Andrew Bartnof 2025
I prefer sports when the teams are evenly-matched, and I like cricket, so I made this quick analysis to answer the question: which kinds of domestic cricket competitions are the most evenly-matched?
library(tidyverse)
library(lme4)
library(psych)
library(sjstats)
fn_counterfactuals <- '/Volumes/Extreme SSD/cricket/clean_data/counterfactuals.csv'
fn_results <- '/Volumes/Extreme SSD/cricket/clean_data/results_munged.csv'
Results <- read_csv(fn_results, col_types = cols(.default = 'c', year = 'i', team_score = 'i'))
counterfactual_teams <- c(
'The Flies', 'The Spiders', 'The Birds', 'The Cats',
'The Goats', 'The Horses', 'The Lambs', 'The Llamas'
)
Counterfactuals <- read_csv(fn_counterfactuals, col_types = cols(.default = 'c', team_score = 'i'))
Counterfactuals$team <- ordered(Counterfactuals$team, levels = counterfactual_teams)
This section is for people who don’t recall what a standard deviation is, and want to know why I’d turn to standard deviations as a good metric for a league’s competitiveness.
Imagine two sports leagues.
Hierarchical League
This league has four teams (Wikipedia contributors 2025b):
-
The Flies
-
The Spiders
-
The Birds
-
The Cats
Each team will play each other team four times.
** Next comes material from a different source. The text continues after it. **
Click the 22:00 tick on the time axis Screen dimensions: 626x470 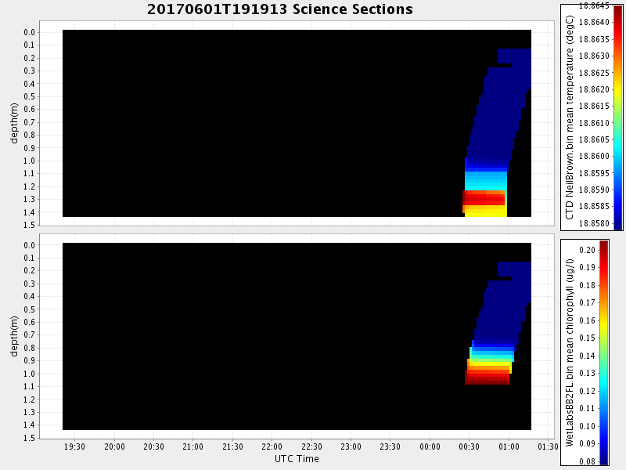pos(272,447)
Let’s say that for whatever reason, 1 in 3 of these games will be a tie. For the other 2/3 of the games, we already know who’s going to win.
-
The Flies can’t beat anybody
-
The Spiders beat the Flies
-
The Birds beat The Spiders and The Flies
-
The Cats beat everyone
Equal Odds League
This league also has four teams:
-
The Goats
-
The Horses
-
The Lambs
-
The Llamas
Unlike the Hierarchical League, this league is just a bunch of mostly peaceful pastoral animals. Once again, each team will play each other team four times. Once again, let’s say that for whatever reason, 1 in 3 of these games will also be a tie; however, in this league, each team is equally likely to win.
In the Equal Odds League, any team is equally like to get a tie (1/3 of the games), to win (1/3 of the games), or to lose (1/3 of the games).
I’ve run a quick simulation of these two leagues. Here’s each team’s outcome:
Counterfactuals %>%
count(name_of_scenario, team, team_outcome) %>%
ggplot(aes(x = team, y = n, fill = team_outcome)) +
geom_col(position = 'stack') +
facet_wrap(~name_of_scenario, scales = 'free_x') +
scale_fill_brewer(palette = 'RdYlBu') +
labs(x = 'Team', y = 'Count', title = 'Count of final outcomes per team, per league', fill = '') +
theme(axis.ticks.x = element_blank())
Each team in the Equal Odds League could win any game, and their outcomes look the same, albeit with a bit of random variance. In contrast, you can see the hierarchy that’s baked into the Hierarchical League; The Flies have never won a game, and The Cats have never lost one.
Next, I’d like to calculate the leagues’ standings. Let’s give a team 3 points for a win, 1 for a tie, and 0 for a loss. Now, our standings look like this:
CteCounterfactualCount <-
Counterfactuals %>%
count(name_of_scenario, team, team_outcome) %>%
spread(team_outcome, n) %>%
mutate_if(is.numeric, replace_na, 0L) %>%
rowwise %>%
mutate(
`Games Played` = sum(c(Loss, Tie, Win), na.rm = TRUE)
) %>%
ungroup %>%
relocate(name_of_scenario, team, `Games Played`, Loss, Tie, Win)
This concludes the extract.